■ **Text excerpt**
A human blockhead is a carnival or sideshow performer who hammers a nail or other implement (such as an ice pick, awl or screwdriver) into their nasal cavity via the nostril.

== Method ==
The stunt is often shocking to audiences, who believe that the nail is being hammered into the skull itself. In reality, the stunt plays on the anatomical misconception that the nasal cavity goes upward, rather than straight back. The performer merely learns the terrain of the nasal cavity and lessens their sensitivity (and urge to sneeze) until the implement can be slid straight back through the nasal cavity until it hits the back of the throat.

The use of a hammer merely adds to the shock value by creating the illusion that the nail is being pounded through bone. One performer, Doc Swami, pushed the nail too far such that it got lost; however, shaking the head and blowing the nose can dislodge the nail. Some performers have gone so far as to use a power drill.

== History ==

Sideshow performer, Herbie Hatman of 999 Eyes Freakshow, blockheads a butter knife

This stunt is said to have been developed by renowned magician and sideshow performer Melvin Burkhart (1907–2001) after his nose was broken in a boxing bout and he became fascinated by the way that the doctors inserted instruments into his nose. Since then, it has become one of the staple acts of the sideshow. Over the years, several variations of the act have been developed by numerous performers, using objects including running power drills, fireworks, lit fire-eating rods, condoms, balloons, cork screws, letter openers, straws, spoons, forks and ice picks.

■ **To do**
A. According to the text on the human blockhead act, what happened to Melvin Burkhart that led him to develop the stunt?
B. Write the next part of the text on the human blockhead act, picking up after its last sentence.
The lines after this note come from an unrelated source.

■ **Recorded data**
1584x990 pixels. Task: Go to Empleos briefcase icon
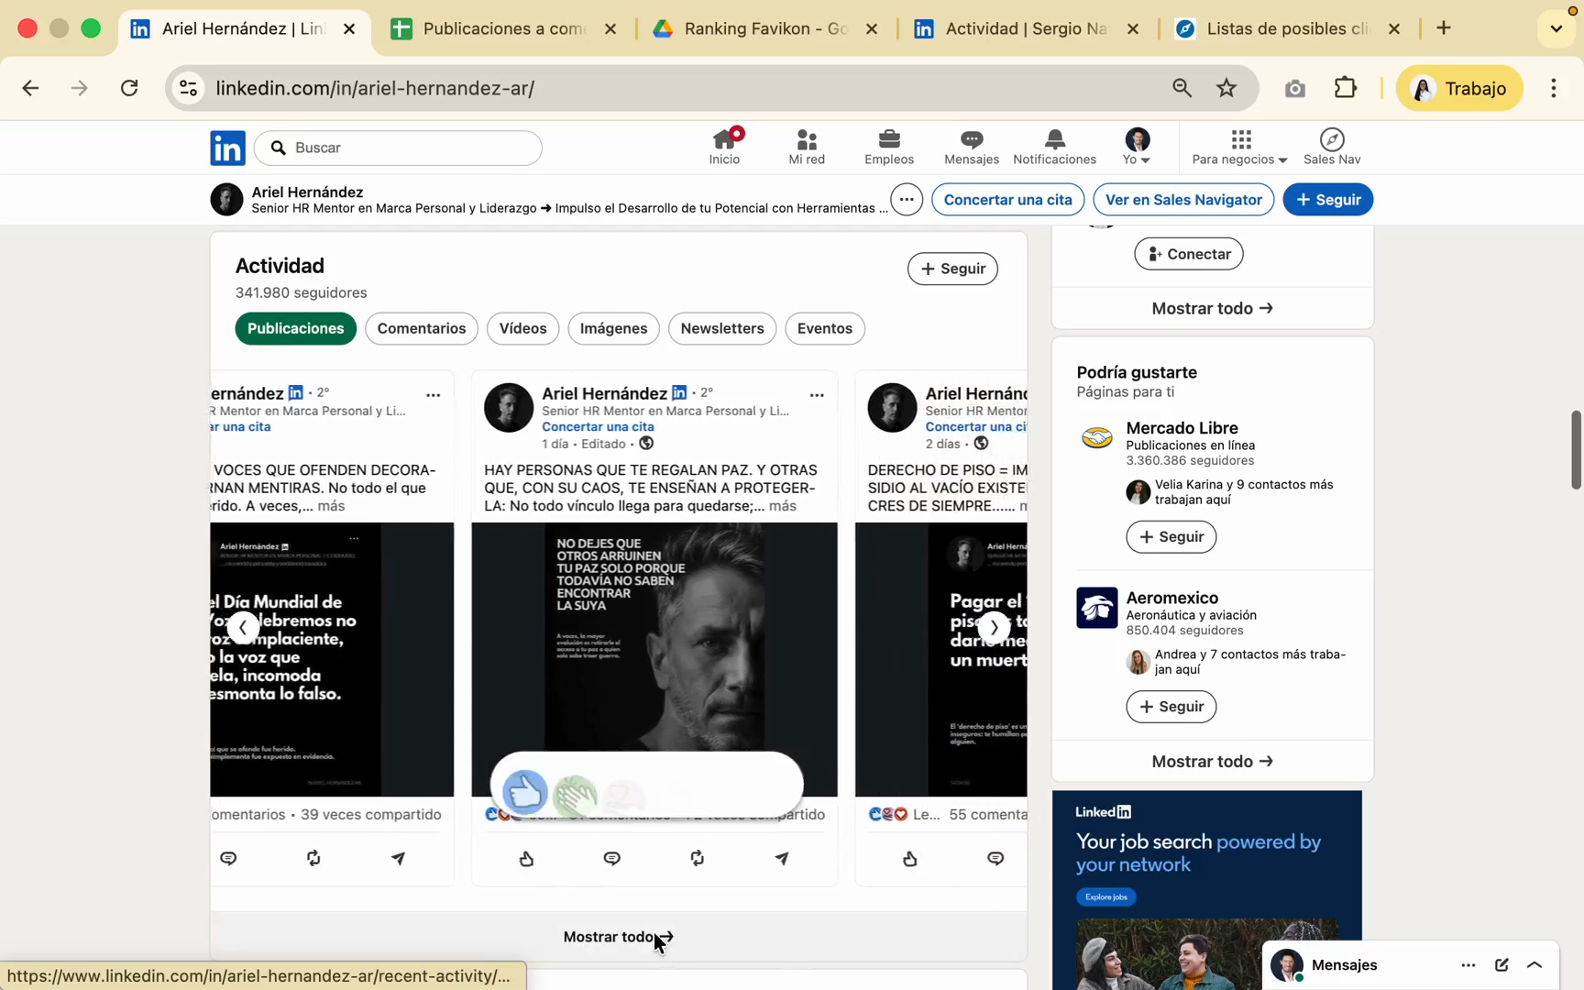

■ **Results of the exercise**
A. His nose was broken in a boxing bout, and he became fascinated by the way the doctors inserted instruments into it.

B.
In 2005, scientific skeptic and investigator James Randi criticized faith healer John of God of Brazil for his use of this carnival trick to convince unsuspecting people, some desperately ill, of his paranormal healing powers. Randi and others also criticized news media outlets ABC, CNN, and Oprah Winfrey for uncritically promoting the faith healer's quackery.

On November 23, 2009, The National Geographic Channel's Humanly Impossible series aired an episode "Human Blockhead" examining this trick with a visual camera probe inserted through the nostril and up to four inches into the sinus cavity.

One example of a variation of the original Human Blockhead act is the "Human Meathead", created in 2000 by Ryan Stock. The performer displays a large meat hook and then proceeds to force it into the nostril, through his nasal cavity and out his mouth. When performing this stunt, Ryan Stock has said that he had suspended up to 70lbs from the end of the inserted hook.